An excess (Ati-yoga) of purging is marked, at the outset, by a flow of watery mucus through the rectum, lesembling the crest of a peacock's plume in colour This is followed by an emission of shreddy and blood-streaked mucus resembling the washings of meat, succeeded by an oozing out of actual red blood attended with a shivering, protrusion of the anus and all the supervening distresses of emetics. The treatment in such cases should be as in those of haemorrhage. The protruded anus should be first lubricated (with a Sneha) and subsequently fomented and re-introduced into its proper place or it should be treated according to the directions laid down in the chapter of Kshudra-Roga. * The shivering should be treated with remedies laid down in connection with Váta-vyadhi. Remedies in cases of a protrusion of the tongue, etc., have been already described. Milk boiled (according to the Kshira-páka-vidhi) with Kás'mari fruit, Vadari fruit, Us'ira and Durvá grass subsequently cooled and mixed with the cream of clarified butter and Anjana, should be syringed into the rectum in the manner of an Asthá-pana-Vasti in the case of an excessive flow of red blood (lit. life-blood) from the bowels. Vasti should be employed in such cases, with a decoction of the drugs of the Nyagrodhádi group mixed with milk, clarified butter, expressed juice of sugar-cane and (goat's) blood.

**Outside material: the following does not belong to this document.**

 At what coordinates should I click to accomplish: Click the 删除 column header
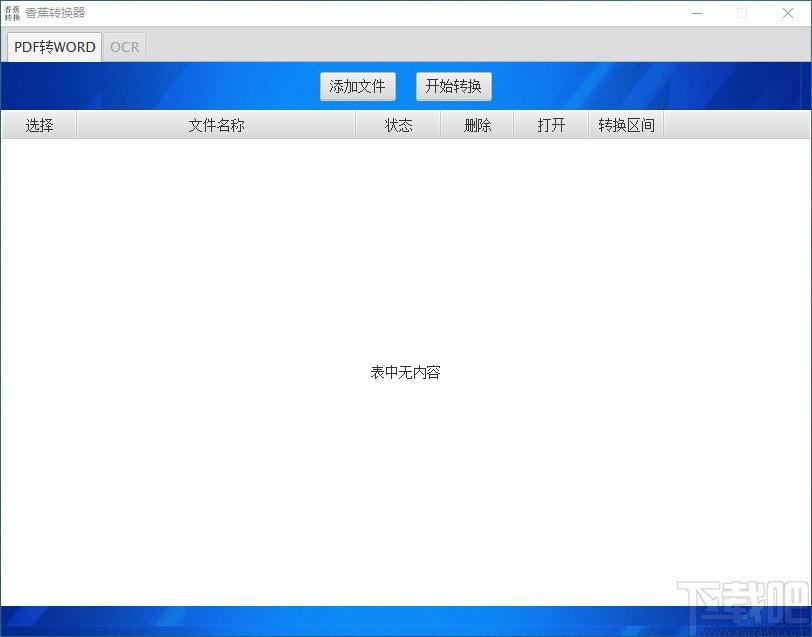(x=477, y=125)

Remedies mentioned under haemoptysis (Rakta-pitta) and bloody dysentery should be employed in cases marked by spitting of life-blood (Jiva-s'onita). Decoctions of the drugs of the Nyagrodhádi group should be given with food and drink. 13.
* The remedial measures for the treatment of Guda-bhrams'a, etc., under the Kshudra-Roga, should be employed in such cases.
A piece of a linen or cotton should be soaked in (and dyed with) the emitted blood where any doubt would arise whether it is a case of arterial blood (Jiva-s'onita) or one of Rakta pitta. The continuance of the dye or red stain on the linen even after being washed with hot water would conclusively establish its identity with the arterial blood or Jiva-s'onita, As an alternative,, the discharged blood mixed with barley-powder or any other kind of food should be given to a dog to eat. If it is eaten by the dog, it would at once establish the identity of the emitted blood with the healthy arterial blood of the organism. 14.
If a person who is suffering from a plethora of the Doshas in his system and who has not previously been treated with a Sneha and whose bowels still contain the undigested residue of a previous meal and (consequently) an abundance of Váyu therein, takes a (purgative or an emetic) which is neither emollient nor hot, the medicine is likely to produce a flatulent distention of his abdomen (Adhmana). It arrests the emission of flatus (Váyu), stool and urine, makes the abdomen distended, produces a breaking pain in the sides, a pricking pain in the anus (Guda) and in the urinary bladder (Vasti) as well as a disrelish for food. This is called Adhmána The patient, in such a case, should be treated with Anáha-varti, appetising medicines and with Vasti measures. 15.